There are currently over five million people in the United States employed in “identifiable real estate fields,” meaning that they are clearly associated with real estate in some form or fashion. While most people think that real estate jobs are mainly centered around real estate investing and real estate agent and broker positions, in reality there are many options for people who have an interest, affinity, talent or experience in real estate that do not necessarily hinge directly on the buying and selling of property. With over a third of the money in the world tied up in real estate, there are many positions – including salaried ones – that are directly related to real estate.
One often overlooked real estate position is that of a real estate adviser. Just as you have a financial planner to help you with estate planning, retirement investing and budgeting and an attorney to advise you on legal matters, many real estate investors employ real estate advisers to help them identify emerging markets and opportunities in real estate. In the sector that originated the concept of “buy low and sell high,” the ability to identify areas of the market in which this investing strategy will work in the near and distant future – and the ability to predict with reasonable accuracy the time line for such investments – is nearly priceless. A good, reliable real estate adviser can charge just about whatever they wish, with salaries ranging from the 70’s and 80’s (junior real estate appraiser/adviser, VA, May 16 2011) on up into the millions.
Of course, most real estate advisers do have at least some direct real estate experience. Most have invested in real estate in the past or have existing investments that are doing well in today’s market. However, some advisers rely on their analytical ability in order to make their way in the real estate advisory sector. People who are good at analyzing statistics and identifying trends may develop an eye for spotting good target markets and investing strategies without ever personally placing their own money in a real estate investment. A history of satisfied – and now richer – clients is as persuasive in this field as your own profitable portfolio in most cases.
If you want to be involved in a real estate advisory capacity with real estate investors, you have several options. Many successful investors offer mentoring programs in which they both teach and advise or set up consulting services on a contract or freelance basis with various clients.
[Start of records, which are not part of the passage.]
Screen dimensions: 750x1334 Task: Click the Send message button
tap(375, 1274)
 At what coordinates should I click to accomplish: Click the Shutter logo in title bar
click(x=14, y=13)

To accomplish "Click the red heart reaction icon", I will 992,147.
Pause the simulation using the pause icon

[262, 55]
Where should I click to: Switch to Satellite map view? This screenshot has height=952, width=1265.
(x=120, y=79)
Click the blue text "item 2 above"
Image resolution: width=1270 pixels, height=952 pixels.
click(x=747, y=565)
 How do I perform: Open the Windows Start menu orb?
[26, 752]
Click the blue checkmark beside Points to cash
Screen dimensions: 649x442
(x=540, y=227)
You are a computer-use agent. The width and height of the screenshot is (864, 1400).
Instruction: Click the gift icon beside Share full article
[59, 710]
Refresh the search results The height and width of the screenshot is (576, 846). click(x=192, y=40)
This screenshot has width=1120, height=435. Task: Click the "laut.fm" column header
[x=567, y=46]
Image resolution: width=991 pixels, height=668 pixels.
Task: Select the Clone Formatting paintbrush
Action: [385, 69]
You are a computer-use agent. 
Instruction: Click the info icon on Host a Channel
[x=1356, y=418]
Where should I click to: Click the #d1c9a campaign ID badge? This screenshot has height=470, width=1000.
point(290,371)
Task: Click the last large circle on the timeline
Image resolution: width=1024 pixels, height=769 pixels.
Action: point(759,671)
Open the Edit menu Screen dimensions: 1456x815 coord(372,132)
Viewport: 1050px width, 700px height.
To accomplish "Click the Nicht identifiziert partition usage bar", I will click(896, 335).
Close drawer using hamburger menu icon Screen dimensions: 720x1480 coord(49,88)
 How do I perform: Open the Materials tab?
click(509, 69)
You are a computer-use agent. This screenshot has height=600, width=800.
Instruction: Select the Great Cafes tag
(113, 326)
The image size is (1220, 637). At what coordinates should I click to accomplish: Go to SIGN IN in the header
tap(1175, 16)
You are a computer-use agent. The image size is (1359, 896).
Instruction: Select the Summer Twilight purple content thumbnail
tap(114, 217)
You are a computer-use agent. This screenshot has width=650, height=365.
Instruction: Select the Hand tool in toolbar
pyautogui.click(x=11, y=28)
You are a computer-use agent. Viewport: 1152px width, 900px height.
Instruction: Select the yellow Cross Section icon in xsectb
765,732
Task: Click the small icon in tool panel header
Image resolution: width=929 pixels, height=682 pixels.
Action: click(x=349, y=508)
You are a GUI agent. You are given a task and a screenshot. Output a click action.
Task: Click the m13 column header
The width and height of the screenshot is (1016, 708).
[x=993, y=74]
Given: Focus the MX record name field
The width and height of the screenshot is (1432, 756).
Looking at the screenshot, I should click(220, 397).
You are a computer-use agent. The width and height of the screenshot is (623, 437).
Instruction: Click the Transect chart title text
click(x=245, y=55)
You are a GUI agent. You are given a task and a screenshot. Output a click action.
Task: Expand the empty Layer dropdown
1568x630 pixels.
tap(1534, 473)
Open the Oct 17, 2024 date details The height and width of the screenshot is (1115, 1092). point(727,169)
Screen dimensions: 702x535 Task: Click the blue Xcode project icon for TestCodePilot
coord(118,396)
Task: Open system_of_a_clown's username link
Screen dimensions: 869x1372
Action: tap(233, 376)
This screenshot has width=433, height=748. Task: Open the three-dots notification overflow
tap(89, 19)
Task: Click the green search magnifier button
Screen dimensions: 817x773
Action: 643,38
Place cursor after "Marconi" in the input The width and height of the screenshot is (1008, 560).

Others actually train in college for such analytic positions and work their way up the corporate ladder. For some, banking and lending experience plays a key role in their ability to ultimately enter the advisory arena. However you opt to enter this field, remember that you are “playing” with real money. This places you at significant legal and financial risk even if you take great care to protect yourself with disclaimers and disclosures (as well you should). In the real estate advisory field, your reputation is everything. Lose the reputation for making clients money, and your days as a real estate adviser could abruptly be over.